Primary issues concerning IADC’s Accreditation & Certification Department (ACD) in 2007 have consisted of responding to increased operator focus on SafeGulf compliance in the Gulf of Mexico, contractor interest in the Competence Assurance Accreditation (CAA) program, and the growing popularity of IADC’s Training & Operations Passport.

In early 2007, a number of SafeGulf operators enacted stricter compliance rules, which resulted in some rig employees being refused entry from shore bases. Though IADC had input RigPass records to the SafeGulf database since late 2005, the increased operator emphasis resulted in a large influx of RigPass records being submitted to IADC from employers and training providers seeking to ensure SafeGulf compliance. To date, IADC has processed more than 15,000 RigPass records into the SafeGulf database, with that number increasing on a daily basis. IADC conducted a SafeGulf workshop for RigPass providers in late September 2007 to assist RigPass providers with this process.

IADC’s Competence Assurance Program also gained momentum through the year. In addition to Noble Drilling Corp, the first contractor to apply under the CAA program, Pride International and Rowan Companies have submitted applications for CAA accreditation.

Interest in IADC’s Training & Operations Passport also reached new levels, with major orders from companies such as Weatherford Integrated Drilling Services, Saudi Aramco, Rowan Companies, Parker Drilling, Total Separation Solutions and @Balance. Many of these companies opted for special custom versions of the Passport with company logos and, in some cases, page inserts with safety policies and other information. ACD plans to make Spanish and Arabic versions of the Passport available before the end of the year.

IADC is gradually phasing in its Drilling Industry Training Accreditation Program in the second half of 2007. The program will offer a general form of accreditation for training outside of ACD’s existing WellCAP, RigPass, and Ballast Control & Stability programs.
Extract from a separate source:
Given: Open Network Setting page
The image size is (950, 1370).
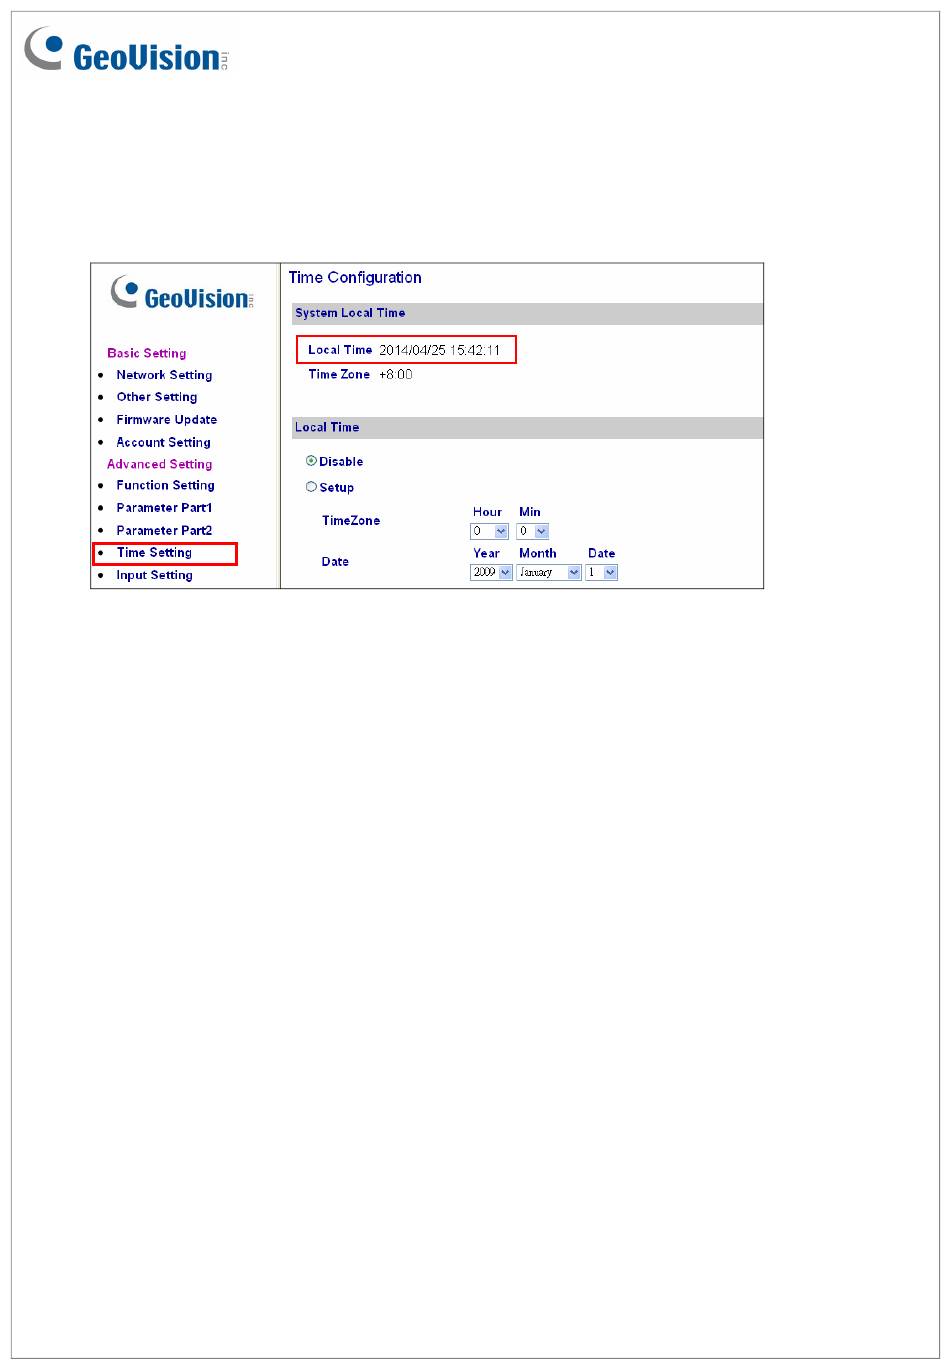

A primary goal for 2008 will be continued emphasis on this program to make it completely operational.

To accommodate the increasing activity levels and demands on IADC’s accreditation and certification services, three new staff members have joined the department over the past year, including a new assistant director and two accreditation coordinators.
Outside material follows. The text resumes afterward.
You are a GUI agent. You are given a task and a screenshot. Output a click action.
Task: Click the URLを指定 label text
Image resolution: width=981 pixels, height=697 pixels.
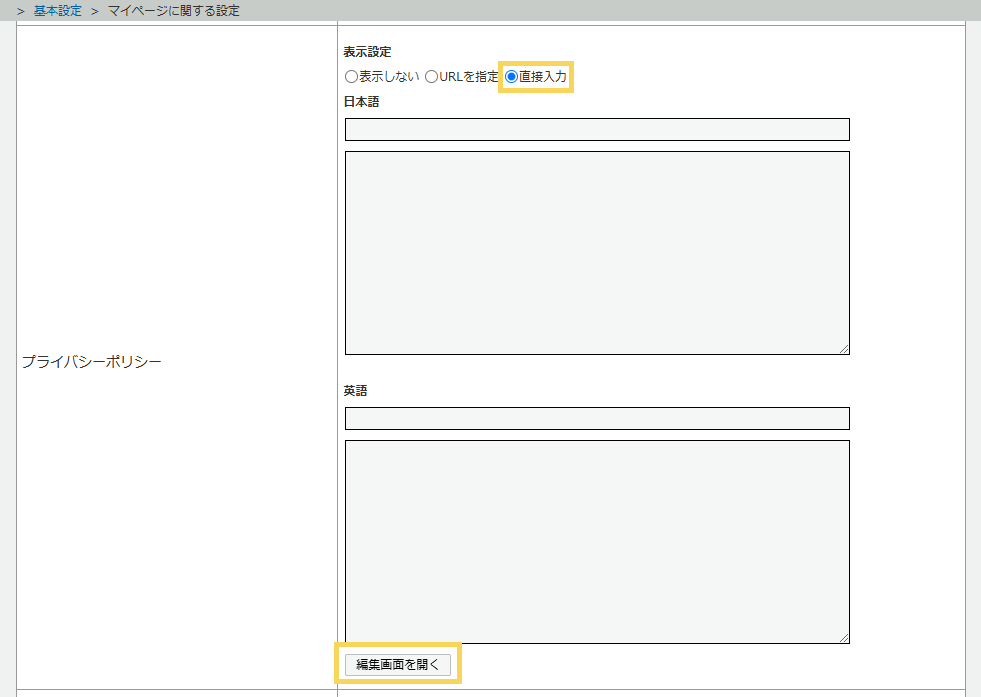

“Our increased staff is a direct result of the success and popularity of IADC’s accreditation systems,” said Steve Kropla, vice president of Accreditation & Certification. “It shows IADC’s commitment to maintaining high levels of customer service and provider monitoring to ensure the credibility and integrity of these systems.”
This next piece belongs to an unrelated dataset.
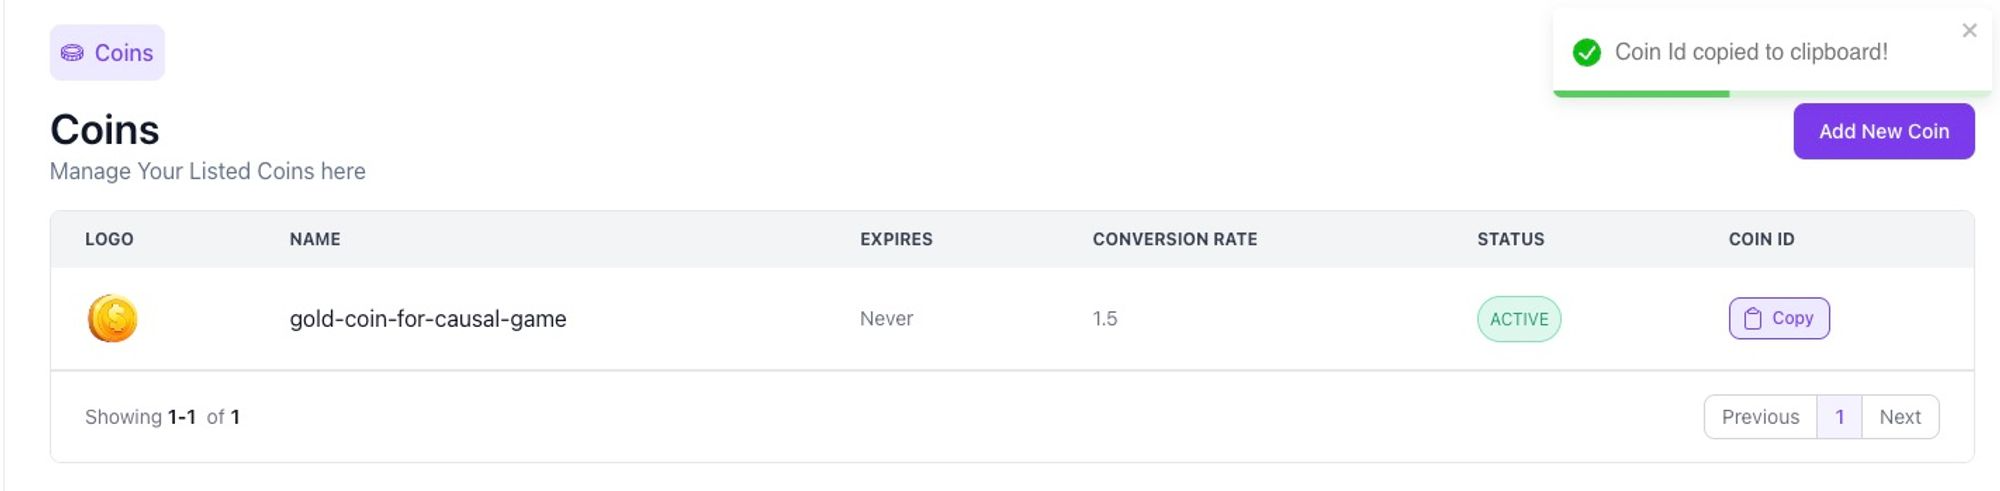Click the Coins text in the breadcrumb chip
Viewport: 2000px width, 491px height.
click(x=124, y=53)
Other ACD highlights include:

•The first annual periodic audit of IADC’s ISO 9001-2000 certified Quality Management System was completed in February 2007 with excellent results. The auditor, employed by Det Norske Veritas (DNV), noted no non-conformities in the department’s operations and was complimentary of the efforts made to ensure compliance. ACD first obtained its ISO certification from DNV in March 2006.

•An assessment is ongoing of whether innovations and new technologies warrant a revision of the IADC Deepwater Well Control Guidelines. Several IADC members, including Diamond Offshore, Transocean, Oxy and Maersk Contractors, plan to begin by reviewing the training chapter. The deepwater guidelines were first issued in 1998 and then supplemented in 2000 by a section on unplanned riser disconnects.

• More than two dozen WellCAP and HSE RigPass site visits of IADC-accredited training providers were conducted over the past year. IADC recently signed an agreement with DNV to utilize the organization’s international network to assist in audits of the more than 200 IADC-accredited training providers worldwide.

• IADC has agreed to assist the MMS in the development of “hands-on” testing parameters and procedures to help measure retention of well control training among rig employees. According to the MMS, shortcomings in Subpart O audits have led to an increasing number of Incidents of Non-Compliance. That, coupled with the increasing level of offshore rig activity and new personnel, is leading MMS to explore the possibility of hands-on testing. MMS training regulations currently provide for hands-on safety, simulator or live well testing to assess the effectiveness of training for field personnel.

• Liberia has joined Vanuatu and the Marshall Islands as flag States that have approved IADC’s Ballast Control & Stability Accreditation & Certification Program. The approval by the Liberia International Ship & Corporate Registry (LISCR) enables accredited providers to receive their own provisional approval by the Liberian registry.

Additionally, IADC is assisting the LISCR in updating its marine licensing examinations. The project – Exam and Training Standards Initiative (ETS 2010) – will bring the Liberian exams up to date with industry practice, to identify, define and propose new certifications for industry-specific positions such as high-voltage electronics officer, and to study and propose alternative career paths for degreed engineers desiring employment offshore.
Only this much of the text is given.